Why Humanity Destroyed Itself

I’m currently reading The Righteous Mind by Jonathan Haidt where he uses the metaphor of  the elephant and the rider.  The elephant is instinct, the rider is consciousness.  He talks a lot in the early section about how the rider often spends it’s time justifying and excusing the snap decisions made by the elephant. I completely agree that this is what happens and even that it might be part of why consciousness evolved but he seems to argue that this is right and proper and I completely disagree with that.

The elephant is instinct.  It’s a super fast pattern matching machine that’s purpose built for for making snap decisions on limited information.  On the African savannah that was probably a really good thing. In the modern world it’s a recipe for global destruction.  The elephant is always going to make that snap decision, that’s it’s job, and the rider is always going to feel an impulse to back up the elephant, but that’s what a clever animal would do.  A human would feel that impulse, then set it aside and examine the elephant’s decision, perhaps do a little research, and take a serious look at whether the elephant’s choice, made in a second without benefit of logic or reasoning, was really the best decision for the modern world.

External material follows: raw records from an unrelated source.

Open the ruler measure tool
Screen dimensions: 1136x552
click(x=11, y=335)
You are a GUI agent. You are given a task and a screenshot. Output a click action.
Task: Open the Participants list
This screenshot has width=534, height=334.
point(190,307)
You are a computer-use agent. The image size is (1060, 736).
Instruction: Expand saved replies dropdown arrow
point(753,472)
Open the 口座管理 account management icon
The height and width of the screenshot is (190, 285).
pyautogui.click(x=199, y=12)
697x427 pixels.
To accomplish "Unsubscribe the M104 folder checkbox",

Haidt says that research shows that education doesn’t improve the ability of the rider to control the elephant but I don’t think the kind of education we do is likely to. I think that to control the elephant, or rather, to disregard the elephant, the education would need to be aimed at that specific skill. I think meditation might be part of that training.  My limited experience with meditation is that’s all about disregarding your impulses.  Observing them but not getting caught up in them.  That seems exactly like the training you’d need to disregard the elephant.